Comment by bornfreddy
21 hours ago
I guess it depends on the situation then. My ISP doesn't pull such stunts and if they did, I would switch them in a moment. Fortunately others around here don't suck either. Cloudflare (or Google, or whoever) OTOH gets waaaay too much data from everybody. For my taste at least.
I'm glad your ISP doesn't do that, but there are a lot of people not as lucky as you, and we shouldn't deny them all a major increase in privacy just to avoid having you to change one browser setting.
Very true... I used to be with Sky here in the UK, and at the time they were running a transparent proxy on port 53. Changing DNS providers made no difference to the dnsleaktest results. Don't know if they still do that now.
I'm now with a different ISP, and anyway have PiHole handling DNS queries on most devices in our house. It forwards DNS requests to dnscrypt-proxy running on the same Pi, which uses Quad9 over DoH.

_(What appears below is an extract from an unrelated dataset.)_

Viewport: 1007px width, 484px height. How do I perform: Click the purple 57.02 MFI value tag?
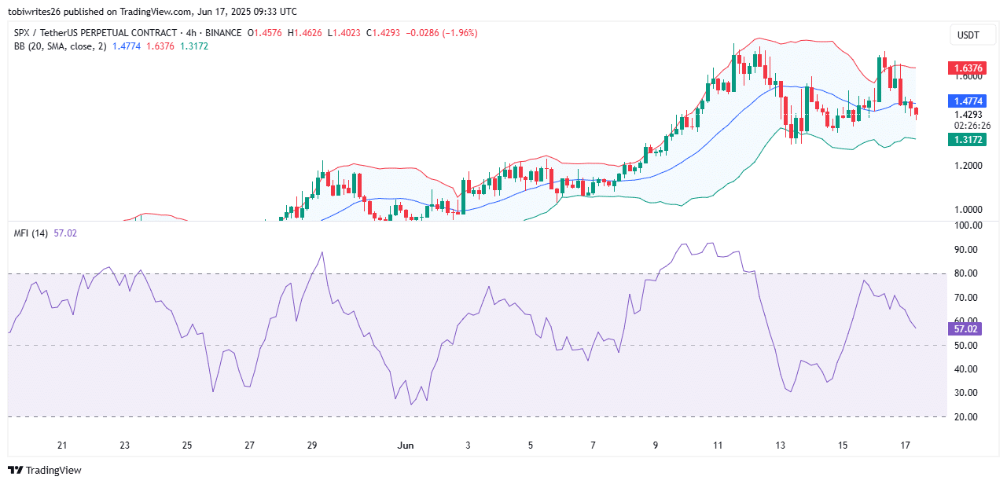click(x=965, y=329)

To me, that seems awfully trusting of Cloudflare.
Instead of sending all my DNS traffic to sketchy multinational corporation A, we'll send all my traffic to sketchy multinational corporation B?
Doesn't seem like much of an increase in privacy to me.
If you're using insecure DNS, then you have no choice but to let your ISP see all your queries. But if you're using DoH, you can choose from plenty (see https://github.com/curl/curl/wiki/DNS-over-HTTPS) of other DoH providers instead if you don't trust Cloudflare.
Frankly, the article is doing a lot of disservice (and should be removed in HN because of its grossly outdated information). As josephcsible pointed out, there are many, many options for DoH.
I change it to mullivad of course.
My ISP does, because the government tells them to. Yes western nation so it's not government censorship.